SCV-GNN: Sparse Compressed Vector-based Graph Neural Network Aggregation
Nanda K. Unnikrishnan, Joe Gould, Keshab K.Parhi

TL;DR
SCV-GNN introduces a novel sparse compressed vectors format optimized for GNN aggregation, significantly improving speed and reducing memory traffic, thereby enhancing GNN inference efficiency on specialized hardware.
Contribution
The paper proposes the SCV-GNN format with Z-Morton ordering for better data locality, demonstrating scalability and substantial performance gains over traditional sparse formats.
Findings
Achieves nearly 8x speedup over CSC and CSR methods.

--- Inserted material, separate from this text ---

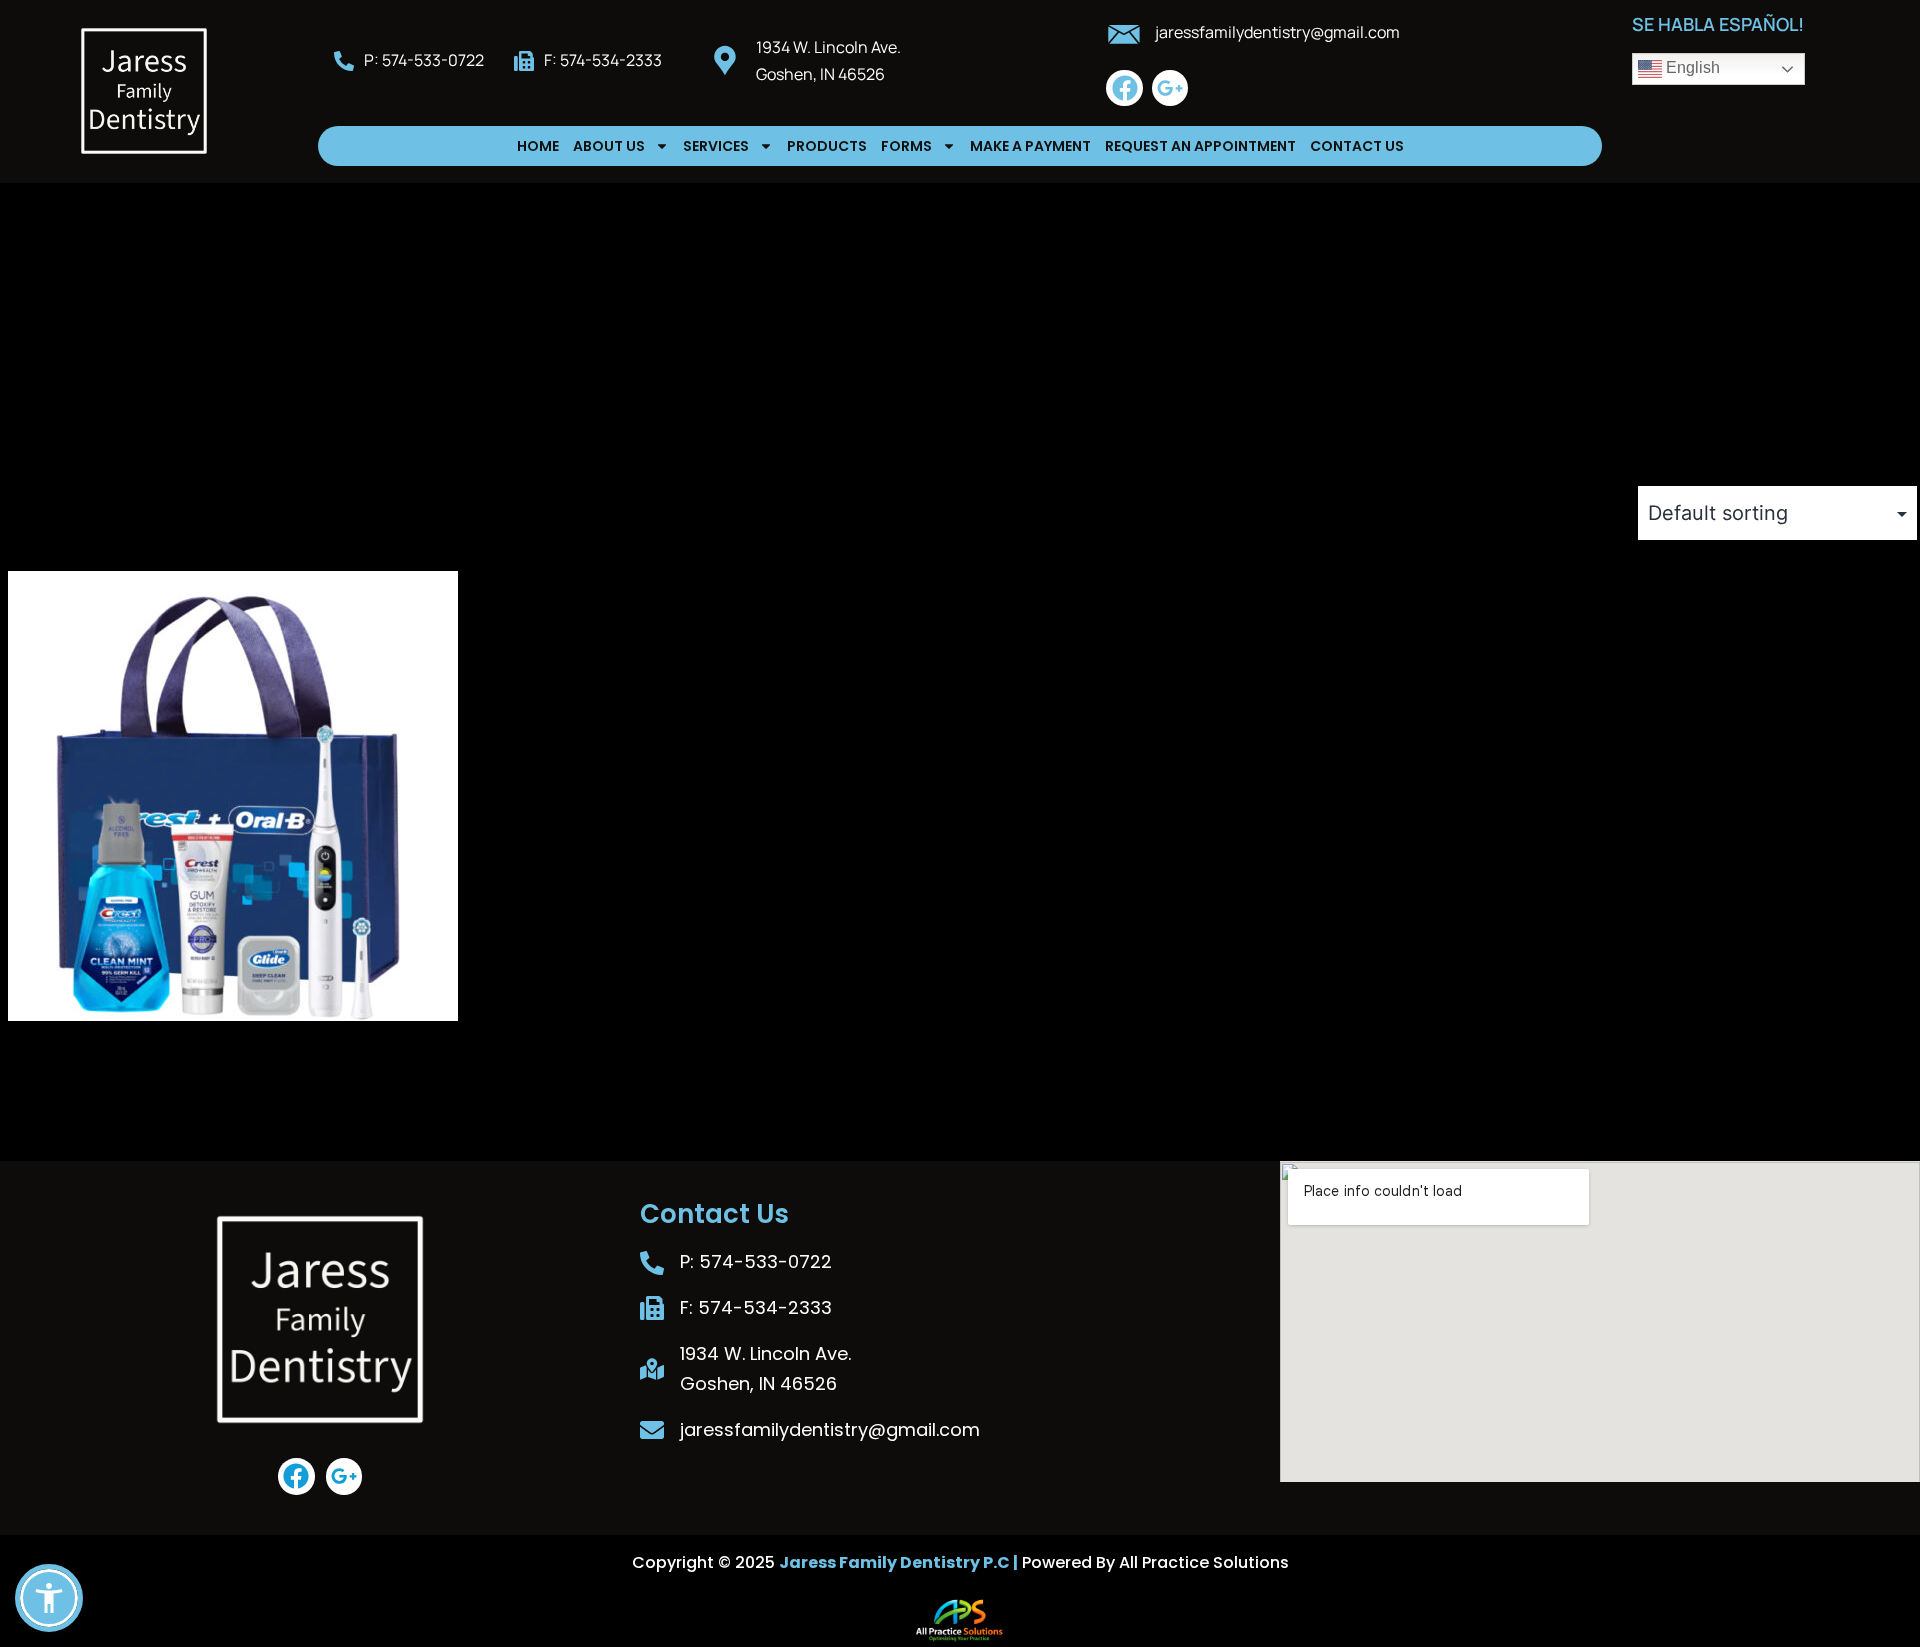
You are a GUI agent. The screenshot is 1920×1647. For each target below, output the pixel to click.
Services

Reduces memory traffic by over 3x and 4x respectively.
Enhances GNN inference latency and memory efficiency.
Abstract
Graph neural networks (GNNs) have emerged as a powerful tool to process graph-based data in fields like communication networks, molecular interactions, chemistry, social networks, and neuroscience. GNNs are characterized by the ultra-sparse nature of their adjacency matrix that necessitates the development of dedicated hardware beyond general-purpose sparse matrix multipliers. While there has been extensive research on designing dedicated hardware accelerators for GNNs, few have extensively explored the impact of the sparse storage format on the efficiency of the GNN accelerators. This paper proposes SCV-GNN with the novel sparse compressed vectors (SCV) format optimized for the aggregation operation. We use Z-Morton ordering to derive a data-locality-based computation ordering and partitioning scheme. The paper also presents how the proposed SCV-GNN is scalable on a vector processing…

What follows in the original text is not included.